RECORDS SUPPLIED.
◇ ◇ ◇
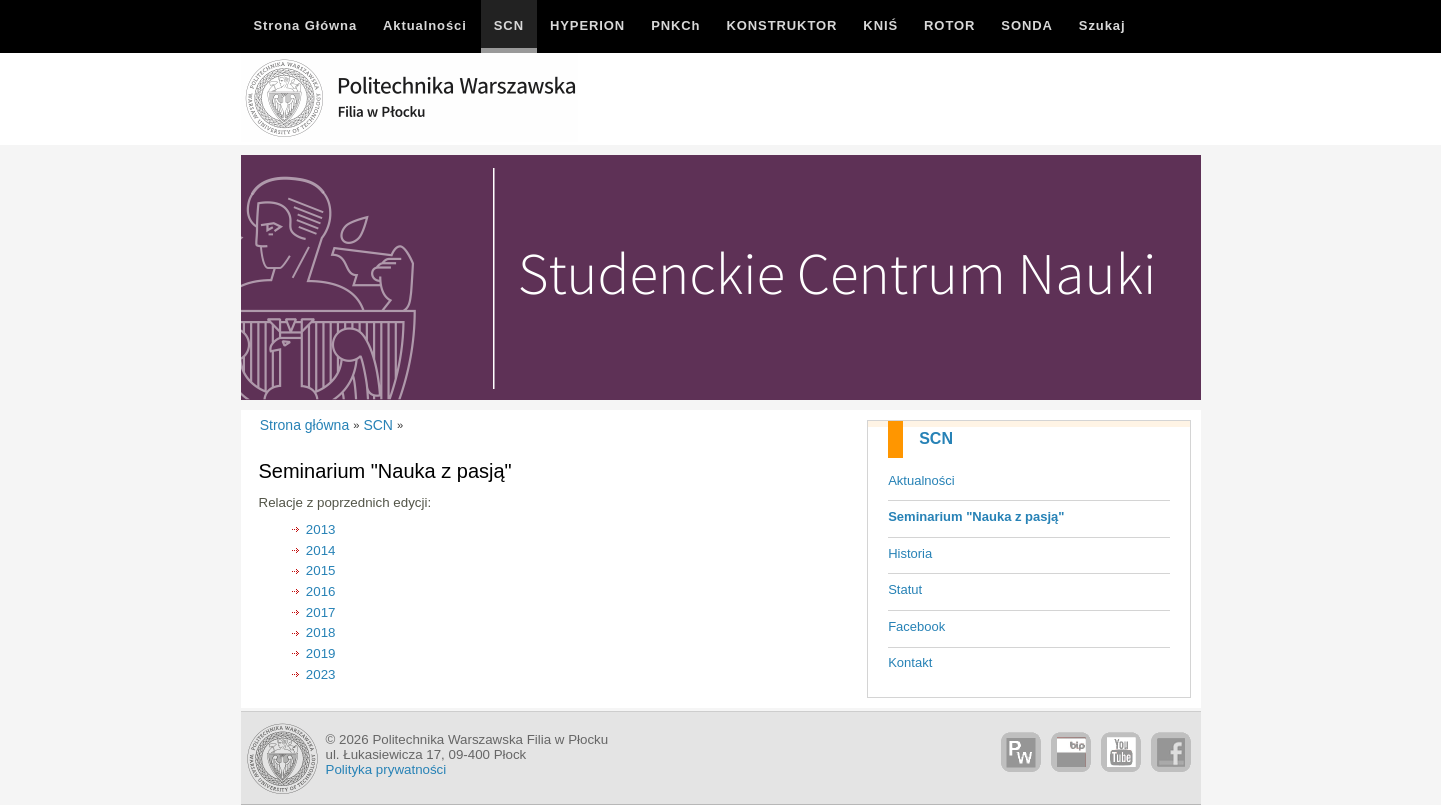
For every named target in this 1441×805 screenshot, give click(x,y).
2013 (321, 529)
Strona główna (305, 425)
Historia (910, 553)
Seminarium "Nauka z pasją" (976, 516)
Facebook (916, 626)
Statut (905, 589)
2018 (321, 632)
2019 (321, 653)
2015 (321, 570)
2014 (321, 550)
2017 (321, 612)
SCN (936, 438)
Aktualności (921, 480)
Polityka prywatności (386, 769)
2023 (321, 674)
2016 (321, 591)
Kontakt (910, 662)
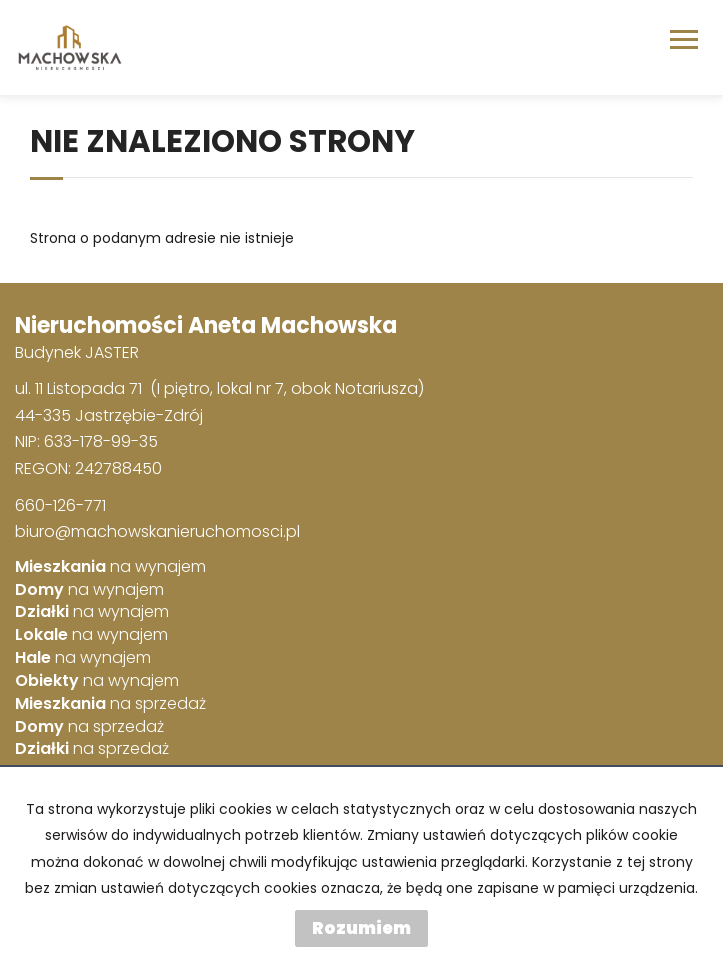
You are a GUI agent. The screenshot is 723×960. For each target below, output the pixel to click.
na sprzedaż (110, 704)
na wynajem (110, 567)
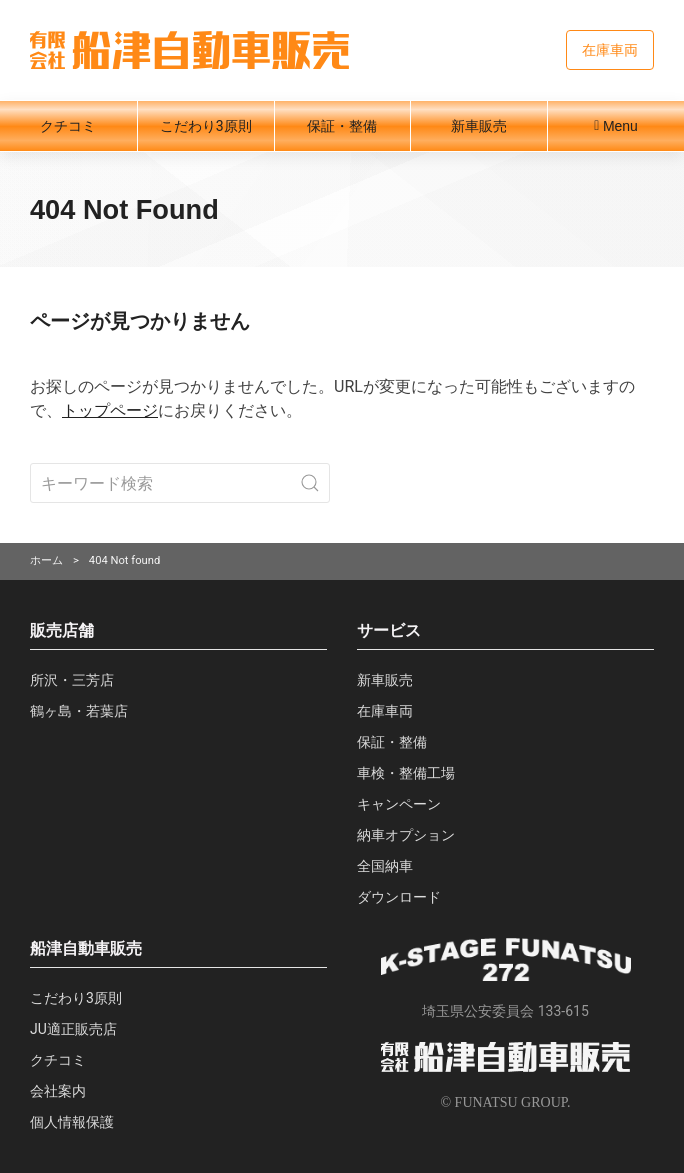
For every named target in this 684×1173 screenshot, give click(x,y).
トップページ (110, 410)
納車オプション (406, 835)
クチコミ (68, 126)
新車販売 (479, 126)
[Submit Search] (310, 483)
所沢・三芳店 (72, 680)
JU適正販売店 (73, 1029)
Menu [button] (616, 126)
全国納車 (385, 866)
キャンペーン (399, 804)
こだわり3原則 (206, 126)
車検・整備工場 (406, 773)
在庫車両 (610, 50)
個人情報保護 (72, 1122)
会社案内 (58, 1091)
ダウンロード (399, 897)
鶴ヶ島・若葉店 (79, 711)
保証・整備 (342, 126)
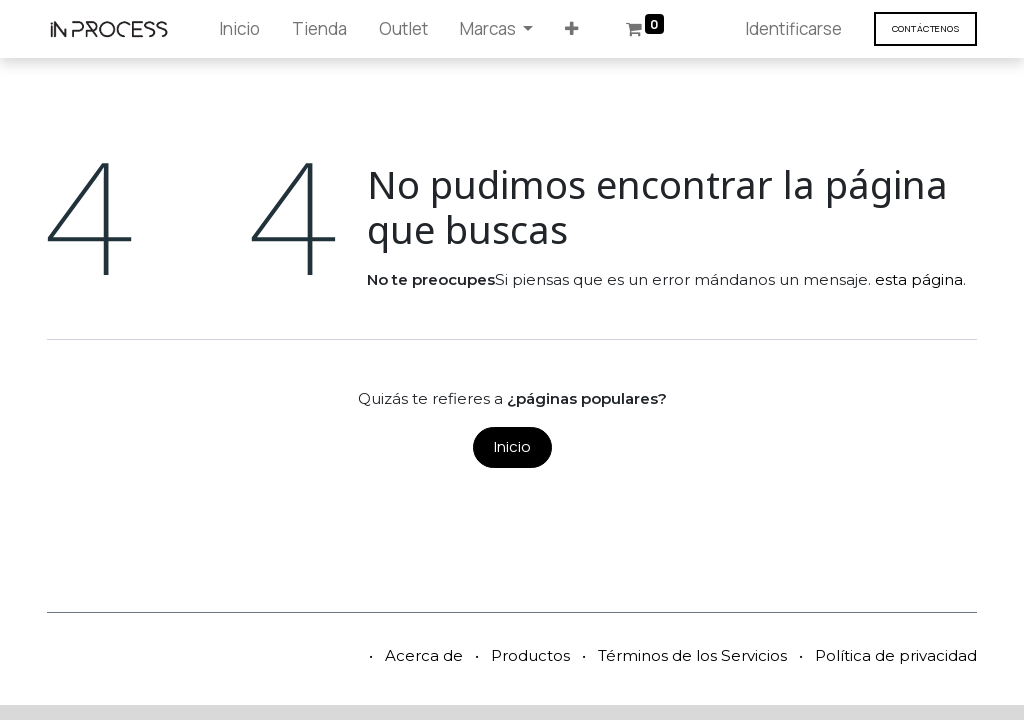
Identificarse (793, 28)
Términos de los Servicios (692, 655)
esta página (919, 279)
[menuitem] (239, 29)
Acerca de (424, 655)
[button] (571, 29)
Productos (530, 655)
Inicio (512, 446)
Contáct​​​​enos (925, 28)
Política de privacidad (896, 655)
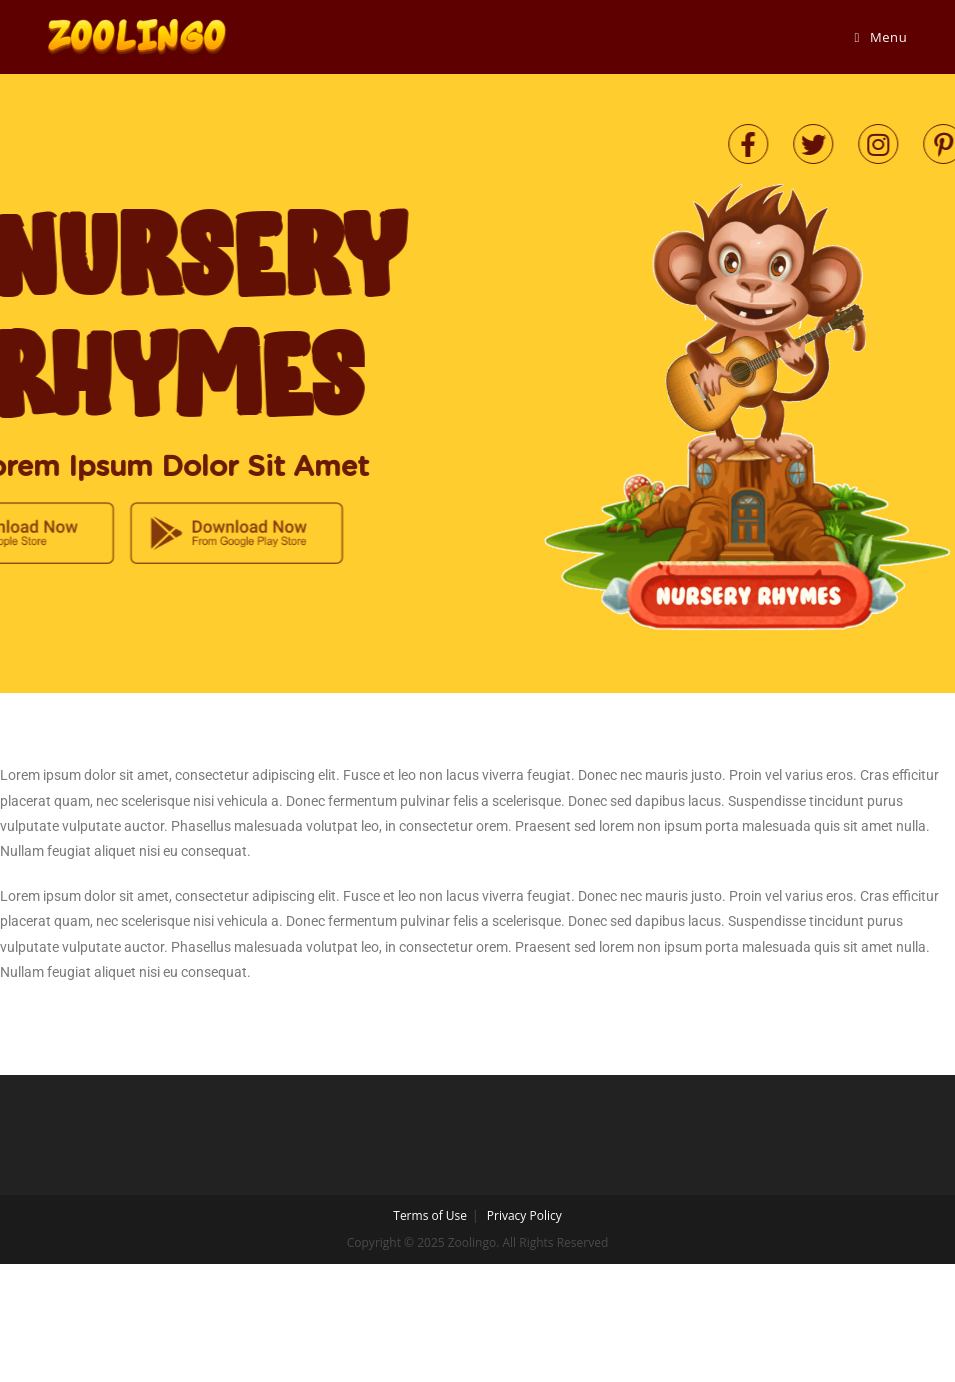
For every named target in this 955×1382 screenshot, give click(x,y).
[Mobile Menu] (881, 37)
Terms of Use (430, 1215)
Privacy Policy (524, 1215)
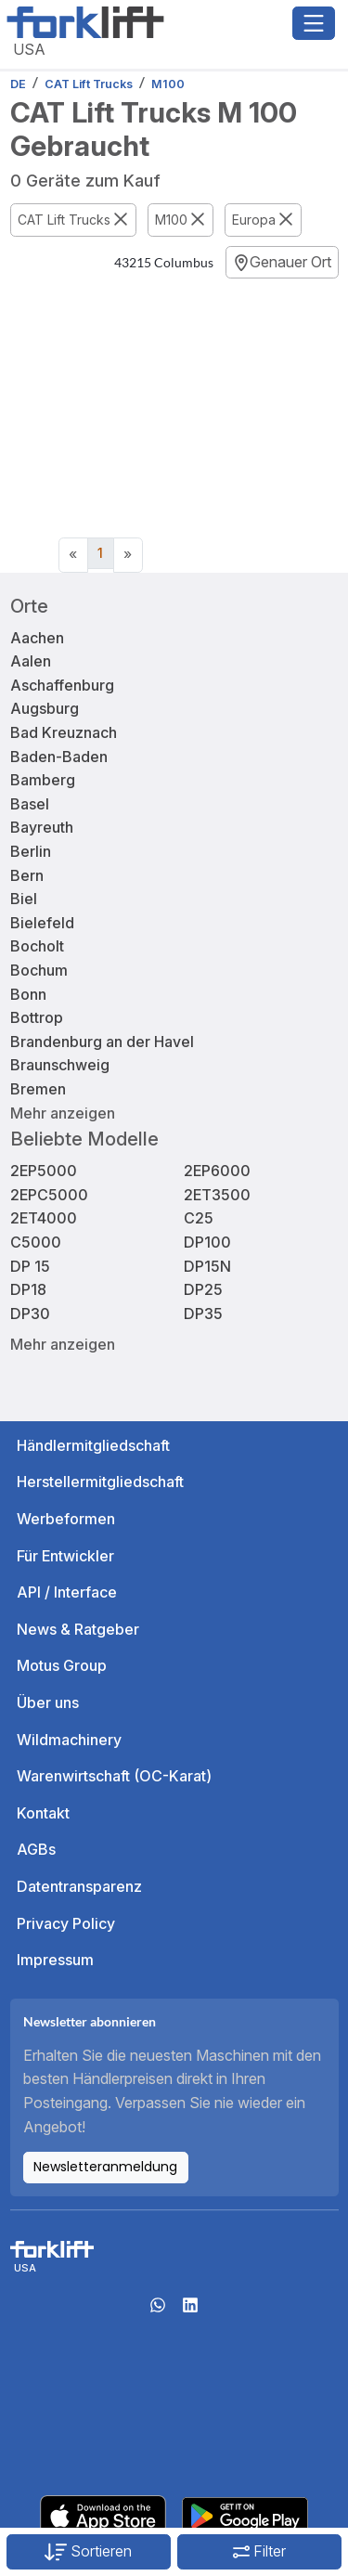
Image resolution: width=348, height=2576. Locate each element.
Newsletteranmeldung (105, 2166)
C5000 (35, 1242)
◇ ◇ ◇
WORK TO BE COMPLETED.
Express the lines above as a two-column CSV with the header "label" and "coordinates", giving one row per line, with its text and its answer each in a quoted field and any line breaks replaced by spaces. Omit the pictures from the output.

SOLUTION TO THIS TASK.
label,coordinates
"For every named target in this 1441×805 screenshot, give click(x,y). 2013","(321, 529)"
"Strona główna","(305, 425)"
"Historia","(910, 553)"
"Seminarium ""Nauka z pasją""","(976, 516)"
"Facebook","(916, 626)"
"Statut","(905, 589)"
"2018","(321, 632)"
"2019","(321, 653)"
"2015","(321, 570)"
"2014","(321, 550)"
"2017","(321, 612)"
"SCN","(936, 438)"
"Aktualności","(921, 480)"
"Polityka prywatności","(386, 769)"
"2023","(321, 674)"
"2016","(321, 591)"
"Kontakt","(910, 662)"
"You are a GUI agent. The screenshot is 723×960. For each target below, output the pixel to click. na sprzedaż","(110, 704)"
"na wynajem","(110, 567)"
"For every named target in this 684×1173 screenshot, give click(x,y). トップページ","(110, 410)"
"納車オプション","(406, 835)"
"クチコミ","(68, 126)"
"新車販売","(479, 126)"
"[Submit Search]","(310, 483)"
"所沢・三芳店","(72, 680)"
"JU適正販売店","(73, 1029)"
"Menu [button]","(616, 126)"
"全国納車","(385, 866)"
"キャンペーン","(399, 804)"
"こだわり3原則","(206, 126)"
"車検・整備工場","(406, 773)"
"在庫車両","(610, 50)"
"個人情報保護","(72, 1122)"
"会社案内","(58, 1091)"
"ダウンロード","(399, 897)"
"鶴ヶ島・若葉店","(79, 711)"
"保証・整備","(342, 126)"
"Identificarse","(793, 28)"
"Términos de los Servicios","(692, 655)"
"esta página","(919, 279)"
"[menuitem]","(239, 29)"
"Acerca de","(424, 655)"
"[button]","(571, 29)"
"Productos","(530, 655)"
"Inicio","(512, 446)"
"Contáct​​​​enos","(925, 28)"
"Política de privacidad","(896, 655)"
"For every named target in this 955×1382 screenshot, give click(x,y). [Mobile Menu]","(881, 37)"
"Terms of Use","(430, 1215)"
"Privacy Policy","(524, 1215)"
"Image resolution: width=348, height=2576. Locate each element. Newsletteranmeldung","(105, 2166)"
"C5000","(35, 1242)"